BigQuery QUALIFY Clause: Towards Cleaner SQL Queries

Matteo Bennio
Google Cloud - Community
5 min read5 days ago
Neon lamp with the word ‘QUALIFY’ glowing on a wall, created using Midjourney.
Illustration for the article created using Midjourney

I’ve been using the QUALIFY clause for a while now, and all I can say is that I love it for its simplicity and how it can prettify SQL code. It’s one of those SQL statements that I believe is a significant step toward more advanced query writing. As someone who always strives to optimize and clean my code, I’ve found that using QUALIFY not only makes your code shorter but also more readable and understandable.

Besides good commenting practices and the right structuring of your query, QUALIFY helps ensure that your code remains clear and maintainable. For me, the QUALIFY clause has firmly qualified itself into my repertoire of favorite SQL expressions:)

Note: QUALIFYis not only available in Google’s BigQuery but also in other SQL dialects and tools like Snowflake, Databricks, DuckDB, and more. Each platform has its own version, making QUALIFY a versatile and valuable tool for any data professional.

Understanding the QUALIFY Clause

If you are here, you are probably familiar with window, also known as analytic functions. We won’t delve deep into that topic now, but essentially, QUALIFY is used to filter your data based on the results of window functions.

In other words, it is to window functions what HAVINGis to GROUP BYand WHERE is to FROM.
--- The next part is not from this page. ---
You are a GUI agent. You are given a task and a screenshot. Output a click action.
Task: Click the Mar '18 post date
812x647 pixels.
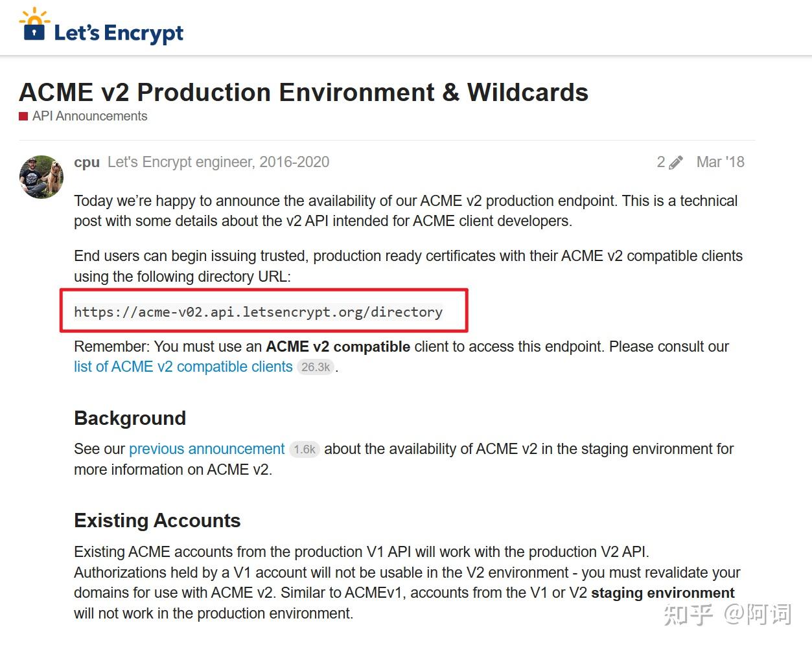tap(720, 163)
Database and filter cons representing SQL filtering tools: WHERE, HAVING, and QUALIFY
SQL filtering tools: WHERE, HAVING, and QUALIFY

These are all tools to filter your data based on specific criteria. To give you a clearer picture, here are descriptions from the BigQuery documentation for these clauses:

The WHERE clause filters the results of the FROM clause.
The HAVING clause filters the results produced by GROUP BY or aggregation.
The QUALIFY clause filters the results of window functions.

Thus, QUALIFY adds another layer to the filtering process.

Usage of the QUALIFY Clause

To effectively use the QUALIFY clause, it’s essential to understand its place within the overall structure of a SQL query in BigQuery. Here’s the order in which the different clauses should be used:

Screenshot from BigQuery documentation showing the order of SQL commands.
SQL command sequence from BigQuery documentation

This syntax structure, taken directly from the BigQuery documentation, shows where the QUALIFY clause fits in the sequence. You can see that QUALIFY comes after HAVING and before the WINDOW clause, highlighting its role in filtering the results of window functions.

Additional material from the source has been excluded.